13. Nurture Your Spirituality
Do you know adherence to religion and spirituality enables you to relinquish anxiety and depression? In addition, staying connected with religion or spirituality not just benefits you mentally but helps reduce cardiovascular risk, and the immune system will also perform better. Stephen Petranek, Senior Editor of science at Life magazine, says “We are all much healthier than we were 20 years ago, but mentally, we’re falling apart. The World Health Organization now estimates that one out of five people on the planet is clinically depressed.” Therefore, we suggest paying attention to religion or the spiritual side to lower depression and anxiety. The best way is to engage with the religious community who can guide you for a better and more peaceful path. Moreover, people who believe in God or life after death are less likely to commit suicide because they know God will have better plans for them.

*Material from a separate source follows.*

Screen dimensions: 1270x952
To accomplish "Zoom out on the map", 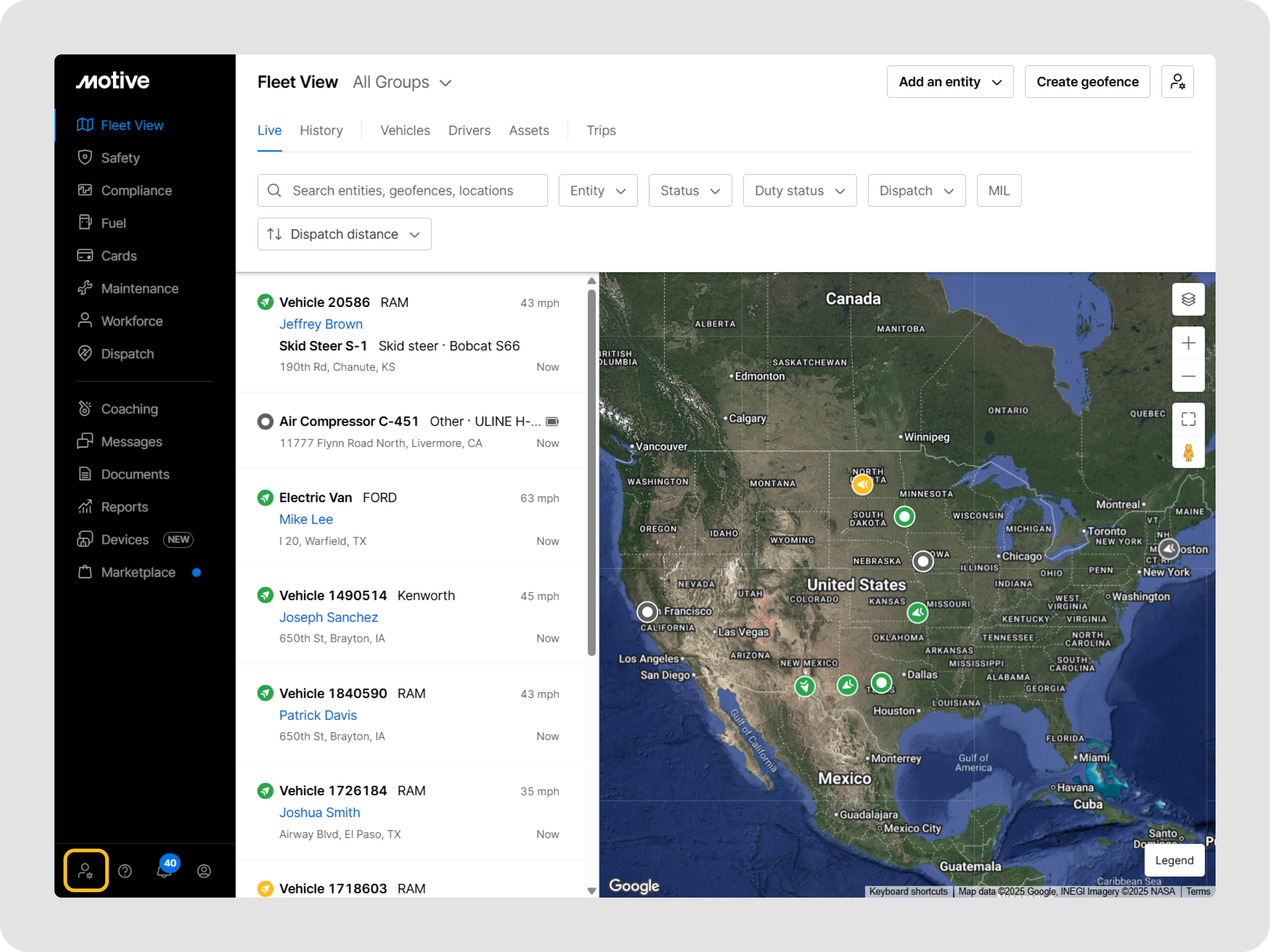I will pyautogui.click(x=1188, y=376).
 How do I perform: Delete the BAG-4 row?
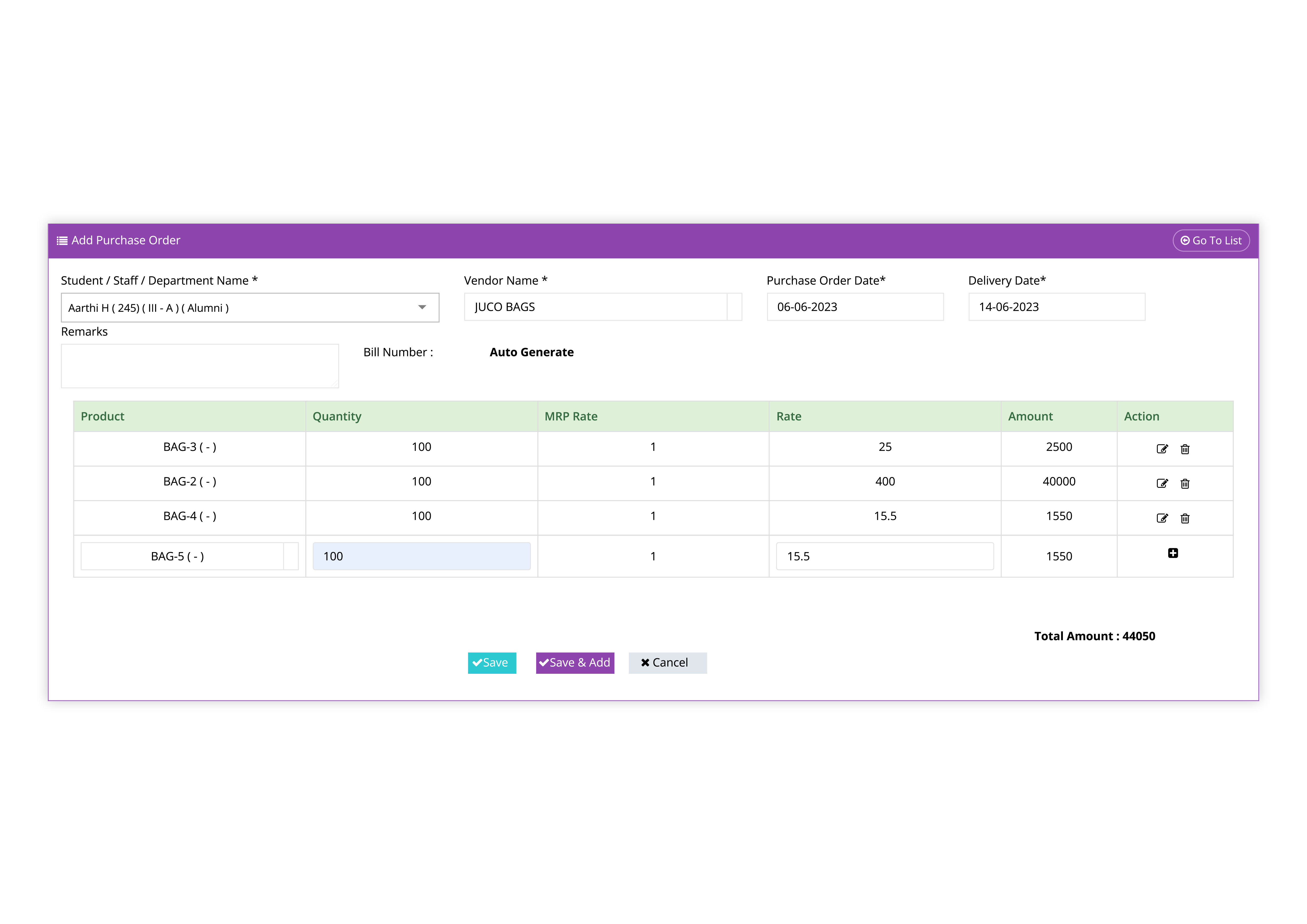[1185, 519]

14. Eating a Protein-Rich Diet
You may already have read or heard in a health magazine, or from a personal trainer, that protein possesses a high satiety value and promotes muscle growth in the body. It also plays a significant role in the replenishment of the body, and aids with minor wear and tear that happens with time. Therefore, one should always consider adding more proteins to the diet, such as: chicken breast, beef, eggs, fish, and low-fat yogurt.
15. Consume Healthy Fats
The human body requires a diet inclusive of a portion of fats in order to perform all of its functions optimally. The fats found in walnuts, soybean, flax seeds, and fish are unsaturated and beneficial to your health. Whereas artificial trans fats and saturated fats, that include: hydrogenated oils, meat, cheese, cream, butter, and chicken skin, can contribute to weight gain and clogged arteries – elevating the risk of cardiovascular diseases. Therefore, it is wiser to stick with food containing only unsaturated fats and omega-three fatty acids.